Vance’s speech marks a re-evaluation of our existing approach. “When a massive incumbent comes to us, asking us for safety regulations, we ought to ask whether that safety regulation is for the benefit of our people or whether it's for the benefit of the incumbent.” Shortly after DeepSeek released their new model, American competitor Anthropic released an essay calling for even more export controls against them. Vance charts an increasing convergence against incumbent-supported policies across party lines: “There have been times when Washington has embraced the argument that certain businesses deserve to be treated as national champions and, as such, to become monopolies with the expectation that they will represent America’s national interests. Those times serve as a cautionary tale.” Khan continues in the New York Times.
DeepSeek has already caused many investors, founders, and academics to revisit the fundamental way they think about AI. But I don’t think we’ve gone nearly far enough. Here is another way where Vance and Khan agree: we shouldn’t expect one company to have all the answers. Americans are now learning more from Chinese open source AI breakthroughs more than they are learning from ours.

▶ **DATA SUPPLIED**
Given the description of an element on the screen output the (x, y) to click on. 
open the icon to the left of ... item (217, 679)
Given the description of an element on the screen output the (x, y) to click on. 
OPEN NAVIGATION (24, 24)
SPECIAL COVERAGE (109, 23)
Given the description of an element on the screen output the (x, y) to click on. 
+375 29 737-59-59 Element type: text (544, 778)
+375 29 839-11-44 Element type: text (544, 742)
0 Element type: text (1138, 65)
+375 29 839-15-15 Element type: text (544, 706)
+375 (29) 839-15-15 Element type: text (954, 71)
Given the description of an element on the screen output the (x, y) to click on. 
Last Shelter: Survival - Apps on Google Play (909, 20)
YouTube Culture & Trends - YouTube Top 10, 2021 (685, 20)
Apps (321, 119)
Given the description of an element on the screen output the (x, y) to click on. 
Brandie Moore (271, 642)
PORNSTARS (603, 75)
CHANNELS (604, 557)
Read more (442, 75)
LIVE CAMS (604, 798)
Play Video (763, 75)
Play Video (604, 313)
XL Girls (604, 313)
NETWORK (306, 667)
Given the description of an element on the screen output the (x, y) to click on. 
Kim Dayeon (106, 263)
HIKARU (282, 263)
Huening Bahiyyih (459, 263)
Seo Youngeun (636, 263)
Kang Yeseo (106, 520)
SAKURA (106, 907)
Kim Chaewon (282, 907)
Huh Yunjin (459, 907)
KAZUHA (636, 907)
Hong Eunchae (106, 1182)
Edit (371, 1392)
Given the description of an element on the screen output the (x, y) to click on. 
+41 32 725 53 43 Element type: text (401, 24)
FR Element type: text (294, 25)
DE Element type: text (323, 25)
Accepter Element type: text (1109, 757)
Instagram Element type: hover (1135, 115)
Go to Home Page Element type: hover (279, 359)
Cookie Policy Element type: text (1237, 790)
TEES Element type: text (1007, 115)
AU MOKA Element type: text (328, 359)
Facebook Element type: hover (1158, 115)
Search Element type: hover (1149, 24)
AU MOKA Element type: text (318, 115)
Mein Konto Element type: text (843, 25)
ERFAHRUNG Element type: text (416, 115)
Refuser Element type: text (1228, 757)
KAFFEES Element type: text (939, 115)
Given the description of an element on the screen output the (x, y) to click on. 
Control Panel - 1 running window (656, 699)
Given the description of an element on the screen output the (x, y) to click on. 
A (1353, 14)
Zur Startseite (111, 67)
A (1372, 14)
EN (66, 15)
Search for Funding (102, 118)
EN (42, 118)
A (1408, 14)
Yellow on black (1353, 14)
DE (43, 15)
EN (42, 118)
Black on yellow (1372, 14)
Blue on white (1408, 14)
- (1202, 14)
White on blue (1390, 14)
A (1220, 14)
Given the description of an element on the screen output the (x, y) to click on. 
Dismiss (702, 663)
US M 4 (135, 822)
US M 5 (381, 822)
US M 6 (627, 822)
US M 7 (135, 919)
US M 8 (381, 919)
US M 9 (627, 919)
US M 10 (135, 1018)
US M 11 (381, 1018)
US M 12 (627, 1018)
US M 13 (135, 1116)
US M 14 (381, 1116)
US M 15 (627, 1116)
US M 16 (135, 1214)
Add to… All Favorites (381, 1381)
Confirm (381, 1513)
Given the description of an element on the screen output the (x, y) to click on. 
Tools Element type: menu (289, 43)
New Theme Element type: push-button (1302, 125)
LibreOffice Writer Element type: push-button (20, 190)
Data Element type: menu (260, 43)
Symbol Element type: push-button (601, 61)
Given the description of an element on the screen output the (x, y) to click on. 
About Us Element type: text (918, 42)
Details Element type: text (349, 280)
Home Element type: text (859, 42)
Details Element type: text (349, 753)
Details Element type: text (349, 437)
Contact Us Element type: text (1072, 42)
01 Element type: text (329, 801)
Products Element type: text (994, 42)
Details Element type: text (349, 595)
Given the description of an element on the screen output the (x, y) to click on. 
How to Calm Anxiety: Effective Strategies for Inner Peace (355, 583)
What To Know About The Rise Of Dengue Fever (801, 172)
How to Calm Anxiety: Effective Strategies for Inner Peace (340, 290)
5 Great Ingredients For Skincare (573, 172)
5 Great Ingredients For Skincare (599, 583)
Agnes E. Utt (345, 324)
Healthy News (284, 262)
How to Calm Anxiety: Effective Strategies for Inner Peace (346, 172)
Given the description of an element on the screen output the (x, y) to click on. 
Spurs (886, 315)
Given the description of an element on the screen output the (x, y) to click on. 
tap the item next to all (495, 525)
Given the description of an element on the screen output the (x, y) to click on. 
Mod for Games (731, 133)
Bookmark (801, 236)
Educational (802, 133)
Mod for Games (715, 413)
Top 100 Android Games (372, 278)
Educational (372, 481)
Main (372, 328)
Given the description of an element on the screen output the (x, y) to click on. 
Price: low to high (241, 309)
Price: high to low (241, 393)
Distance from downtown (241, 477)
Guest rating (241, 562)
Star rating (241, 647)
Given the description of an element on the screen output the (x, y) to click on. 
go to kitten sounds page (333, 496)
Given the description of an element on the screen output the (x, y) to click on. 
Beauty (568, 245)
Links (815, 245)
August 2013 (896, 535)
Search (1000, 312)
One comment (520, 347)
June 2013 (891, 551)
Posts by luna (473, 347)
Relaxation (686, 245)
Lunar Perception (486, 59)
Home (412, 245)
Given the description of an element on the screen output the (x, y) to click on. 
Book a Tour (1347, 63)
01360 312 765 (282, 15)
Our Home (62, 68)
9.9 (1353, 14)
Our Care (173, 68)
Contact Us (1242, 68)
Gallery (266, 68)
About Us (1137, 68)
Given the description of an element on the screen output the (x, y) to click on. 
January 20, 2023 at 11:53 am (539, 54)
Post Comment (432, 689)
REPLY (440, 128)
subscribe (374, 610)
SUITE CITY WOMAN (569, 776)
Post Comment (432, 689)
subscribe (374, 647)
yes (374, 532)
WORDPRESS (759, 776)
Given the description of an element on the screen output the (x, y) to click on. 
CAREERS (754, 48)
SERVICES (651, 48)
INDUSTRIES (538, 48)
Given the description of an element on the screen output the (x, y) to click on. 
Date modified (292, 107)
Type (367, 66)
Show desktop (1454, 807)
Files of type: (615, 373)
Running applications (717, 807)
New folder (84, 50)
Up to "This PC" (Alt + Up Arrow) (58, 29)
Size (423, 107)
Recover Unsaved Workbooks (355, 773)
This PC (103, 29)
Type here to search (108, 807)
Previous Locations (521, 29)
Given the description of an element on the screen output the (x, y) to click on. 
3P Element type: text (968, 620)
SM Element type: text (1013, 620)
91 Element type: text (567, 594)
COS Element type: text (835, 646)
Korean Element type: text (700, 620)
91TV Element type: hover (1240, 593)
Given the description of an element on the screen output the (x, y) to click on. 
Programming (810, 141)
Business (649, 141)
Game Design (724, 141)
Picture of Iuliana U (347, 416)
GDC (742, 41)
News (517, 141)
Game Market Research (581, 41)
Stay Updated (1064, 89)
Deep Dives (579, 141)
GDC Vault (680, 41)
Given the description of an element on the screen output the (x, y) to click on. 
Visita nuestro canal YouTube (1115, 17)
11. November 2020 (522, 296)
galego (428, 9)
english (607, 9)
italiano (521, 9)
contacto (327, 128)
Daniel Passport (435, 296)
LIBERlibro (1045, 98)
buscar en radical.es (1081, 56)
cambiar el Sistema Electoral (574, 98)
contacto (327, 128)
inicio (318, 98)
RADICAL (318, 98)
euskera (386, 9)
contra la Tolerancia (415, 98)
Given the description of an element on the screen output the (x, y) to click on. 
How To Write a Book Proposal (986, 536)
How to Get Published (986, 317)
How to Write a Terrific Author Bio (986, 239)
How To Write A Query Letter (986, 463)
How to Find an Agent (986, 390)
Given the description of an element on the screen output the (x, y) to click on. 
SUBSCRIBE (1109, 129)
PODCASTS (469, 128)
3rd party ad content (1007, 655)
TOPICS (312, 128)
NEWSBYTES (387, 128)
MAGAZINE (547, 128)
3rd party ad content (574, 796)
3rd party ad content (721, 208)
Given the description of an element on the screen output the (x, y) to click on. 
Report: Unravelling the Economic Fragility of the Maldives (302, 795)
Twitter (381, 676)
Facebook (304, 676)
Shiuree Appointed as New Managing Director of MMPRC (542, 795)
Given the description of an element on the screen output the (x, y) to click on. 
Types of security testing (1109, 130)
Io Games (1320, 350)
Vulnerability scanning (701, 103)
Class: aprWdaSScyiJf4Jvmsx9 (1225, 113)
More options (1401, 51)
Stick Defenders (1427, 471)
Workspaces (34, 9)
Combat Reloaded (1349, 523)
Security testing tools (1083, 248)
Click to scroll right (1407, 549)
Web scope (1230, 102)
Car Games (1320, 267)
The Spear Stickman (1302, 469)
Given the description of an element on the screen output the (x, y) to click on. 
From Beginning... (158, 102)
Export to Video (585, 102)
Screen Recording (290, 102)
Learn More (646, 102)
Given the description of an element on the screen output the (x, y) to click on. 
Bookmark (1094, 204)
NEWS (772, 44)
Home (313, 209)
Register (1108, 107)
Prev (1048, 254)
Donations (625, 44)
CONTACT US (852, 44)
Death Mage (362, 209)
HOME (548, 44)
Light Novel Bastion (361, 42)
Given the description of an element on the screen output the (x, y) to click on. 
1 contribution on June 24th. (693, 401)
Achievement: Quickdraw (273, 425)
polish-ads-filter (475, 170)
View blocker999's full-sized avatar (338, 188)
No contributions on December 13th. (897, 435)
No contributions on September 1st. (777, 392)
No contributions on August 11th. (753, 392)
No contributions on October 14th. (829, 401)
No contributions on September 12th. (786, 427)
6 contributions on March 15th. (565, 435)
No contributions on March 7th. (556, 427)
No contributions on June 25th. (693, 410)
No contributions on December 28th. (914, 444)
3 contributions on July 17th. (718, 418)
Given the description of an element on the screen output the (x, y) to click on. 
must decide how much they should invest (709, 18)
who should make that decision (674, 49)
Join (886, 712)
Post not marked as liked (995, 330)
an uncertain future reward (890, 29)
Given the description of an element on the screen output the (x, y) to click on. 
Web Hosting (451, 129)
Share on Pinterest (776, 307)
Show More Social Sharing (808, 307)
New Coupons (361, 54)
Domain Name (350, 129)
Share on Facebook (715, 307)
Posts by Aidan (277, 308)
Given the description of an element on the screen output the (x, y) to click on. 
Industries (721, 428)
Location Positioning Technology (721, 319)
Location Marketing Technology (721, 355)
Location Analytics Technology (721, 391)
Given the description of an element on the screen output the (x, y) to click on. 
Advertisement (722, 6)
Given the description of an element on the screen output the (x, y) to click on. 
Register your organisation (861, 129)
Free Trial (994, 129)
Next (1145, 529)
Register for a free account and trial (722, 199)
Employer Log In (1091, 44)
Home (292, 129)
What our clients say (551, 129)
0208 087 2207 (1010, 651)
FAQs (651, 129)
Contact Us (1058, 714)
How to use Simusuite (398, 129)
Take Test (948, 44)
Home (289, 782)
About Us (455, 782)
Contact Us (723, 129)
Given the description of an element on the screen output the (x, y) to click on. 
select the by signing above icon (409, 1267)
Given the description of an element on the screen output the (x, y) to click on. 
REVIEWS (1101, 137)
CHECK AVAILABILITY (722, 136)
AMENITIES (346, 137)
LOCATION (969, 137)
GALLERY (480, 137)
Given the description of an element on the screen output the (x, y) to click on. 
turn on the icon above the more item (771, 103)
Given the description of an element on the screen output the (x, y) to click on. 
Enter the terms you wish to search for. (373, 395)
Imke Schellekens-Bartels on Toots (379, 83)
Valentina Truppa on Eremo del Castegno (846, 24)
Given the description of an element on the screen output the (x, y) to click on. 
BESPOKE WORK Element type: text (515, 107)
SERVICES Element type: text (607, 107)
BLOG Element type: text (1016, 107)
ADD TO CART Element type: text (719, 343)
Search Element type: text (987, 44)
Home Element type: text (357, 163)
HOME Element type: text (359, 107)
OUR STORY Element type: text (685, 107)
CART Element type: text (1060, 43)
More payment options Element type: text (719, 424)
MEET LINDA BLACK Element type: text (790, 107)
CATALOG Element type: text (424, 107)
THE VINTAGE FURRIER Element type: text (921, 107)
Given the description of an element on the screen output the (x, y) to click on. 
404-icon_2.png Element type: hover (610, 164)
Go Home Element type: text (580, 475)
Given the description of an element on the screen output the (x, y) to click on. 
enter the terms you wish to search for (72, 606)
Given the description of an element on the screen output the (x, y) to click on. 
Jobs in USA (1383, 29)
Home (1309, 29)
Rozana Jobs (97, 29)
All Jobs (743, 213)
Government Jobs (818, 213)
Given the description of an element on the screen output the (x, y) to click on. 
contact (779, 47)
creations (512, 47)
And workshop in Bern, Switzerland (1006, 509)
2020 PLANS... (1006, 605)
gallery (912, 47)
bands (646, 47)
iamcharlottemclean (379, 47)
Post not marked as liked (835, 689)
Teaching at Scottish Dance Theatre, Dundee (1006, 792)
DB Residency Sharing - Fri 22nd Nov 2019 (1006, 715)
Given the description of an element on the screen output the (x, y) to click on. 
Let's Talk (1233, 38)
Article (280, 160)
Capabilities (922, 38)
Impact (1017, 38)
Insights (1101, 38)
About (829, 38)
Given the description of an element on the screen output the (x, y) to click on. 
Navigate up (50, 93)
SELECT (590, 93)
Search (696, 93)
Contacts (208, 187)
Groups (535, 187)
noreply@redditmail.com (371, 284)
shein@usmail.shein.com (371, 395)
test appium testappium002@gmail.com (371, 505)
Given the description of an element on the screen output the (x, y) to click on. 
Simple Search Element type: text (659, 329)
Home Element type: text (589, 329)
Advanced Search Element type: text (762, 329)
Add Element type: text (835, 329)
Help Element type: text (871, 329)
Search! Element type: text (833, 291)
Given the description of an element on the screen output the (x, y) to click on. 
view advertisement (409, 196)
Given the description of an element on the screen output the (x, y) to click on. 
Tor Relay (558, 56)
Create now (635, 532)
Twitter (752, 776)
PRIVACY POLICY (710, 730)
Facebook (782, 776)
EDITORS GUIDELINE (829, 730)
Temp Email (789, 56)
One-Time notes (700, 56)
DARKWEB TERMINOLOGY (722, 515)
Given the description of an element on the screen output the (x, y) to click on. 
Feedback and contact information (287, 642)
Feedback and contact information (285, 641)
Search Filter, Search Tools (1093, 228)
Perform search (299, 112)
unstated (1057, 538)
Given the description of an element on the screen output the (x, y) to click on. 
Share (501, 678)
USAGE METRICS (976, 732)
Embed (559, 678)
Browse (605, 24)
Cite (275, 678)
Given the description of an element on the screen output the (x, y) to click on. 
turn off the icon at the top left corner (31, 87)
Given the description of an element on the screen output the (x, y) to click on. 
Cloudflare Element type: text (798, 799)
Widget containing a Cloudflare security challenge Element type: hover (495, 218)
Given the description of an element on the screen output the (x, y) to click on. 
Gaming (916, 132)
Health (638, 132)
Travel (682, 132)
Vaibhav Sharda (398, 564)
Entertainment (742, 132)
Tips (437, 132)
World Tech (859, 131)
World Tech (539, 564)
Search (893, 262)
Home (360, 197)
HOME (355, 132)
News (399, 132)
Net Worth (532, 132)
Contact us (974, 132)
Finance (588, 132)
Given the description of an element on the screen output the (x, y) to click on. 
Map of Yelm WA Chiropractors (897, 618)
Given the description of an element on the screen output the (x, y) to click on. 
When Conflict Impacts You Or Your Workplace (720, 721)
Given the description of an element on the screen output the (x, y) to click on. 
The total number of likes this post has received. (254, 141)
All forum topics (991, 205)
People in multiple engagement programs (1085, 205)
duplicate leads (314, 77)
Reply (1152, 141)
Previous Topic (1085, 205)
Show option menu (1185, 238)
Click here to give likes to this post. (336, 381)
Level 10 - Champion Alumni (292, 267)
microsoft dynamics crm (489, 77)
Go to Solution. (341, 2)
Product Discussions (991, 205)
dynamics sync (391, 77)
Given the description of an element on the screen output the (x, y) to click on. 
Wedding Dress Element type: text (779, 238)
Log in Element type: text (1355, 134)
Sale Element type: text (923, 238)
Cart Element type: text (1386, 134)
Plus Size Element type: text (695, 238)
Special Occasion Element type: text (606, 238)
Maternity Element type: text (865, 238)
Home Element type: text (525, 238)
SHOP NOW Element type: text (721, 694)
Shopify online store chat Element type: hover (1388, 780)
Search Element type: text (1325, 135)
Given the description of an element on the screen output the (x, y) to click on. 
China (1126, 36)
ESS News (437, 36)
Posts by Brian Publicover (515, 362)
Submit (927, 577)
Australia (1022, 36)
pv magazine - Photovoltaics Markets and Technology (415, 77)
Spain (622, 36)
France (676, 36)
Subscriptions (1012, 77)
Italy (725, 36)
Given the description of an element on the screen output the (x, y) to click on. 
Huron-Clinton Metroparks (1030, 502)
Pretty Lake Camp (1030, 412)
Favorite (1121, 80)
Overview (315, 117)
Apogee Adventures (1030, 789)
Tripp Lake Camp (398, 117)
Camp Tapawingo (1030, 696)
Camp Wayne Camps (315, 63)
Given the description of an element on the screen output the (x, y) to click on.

▶ **ACTION ITEM A**
List the groups of people that the passage on DeepSeek and AI policy says have revisited the way they think about AI.
▶ **ACTION ITEM B**
Continue the passage on DeepSeek and AI policy from its last sentence.

▶ **EXPECTED OUTPUT A**
investors, founders, academics

▶ **EXPECTED OUTPUT B**
Vance’s speech calling for a ‘level playing field’ was celebrated by the ‘little tech’ community of startups and independent researchers. The AI community is in a moment of renewed optimism. But if we’re to fully learn the lesson of diffusion theory, I think there is even further to go.
After the original Sputnik moment, we funded research efforts across the United States to scout, promote, and train new talent. While the Manhattan project gets the attention, the Sputnik era advanced scientific funding across American society. “The release of DeepSeek underscores the critical need for sustained investment in algorithmic research and computational efficiency,” Russell Wald told me. Wald is the Executive Director of Stanford Institute for Human-Centered Artificial Intelligence (HAI), a coalition of academics founded in 2019, which has long argued for the importance of funding fundamental research.
“DeepSeek has challenged the preconceived notions regarding the capital and computational resources necessary for serious advancements in AI, demonstrating that clever engineering and algorithmic innovation can drive major breakthroughs, reducing reliance on brute-force scale and making AI more accessible,” Wald continues.
In other words, if a Chinese trading firm can carry these important ideas to fruition, how many researchers in America and across the world could benefit from more investment in new ideas? There is a rising generation of new AI researchers — at this point, I’ve met more than a hundred of them. At heart, the lesson of the DeepSeek moment is that there is so much more to build.
“At Stanford HAI, we have long advocated for initiatives like the National AI Research Resource to ensure that academic institutions have access to the resources necessary to push the boundaries of AI innovation” Wald told me.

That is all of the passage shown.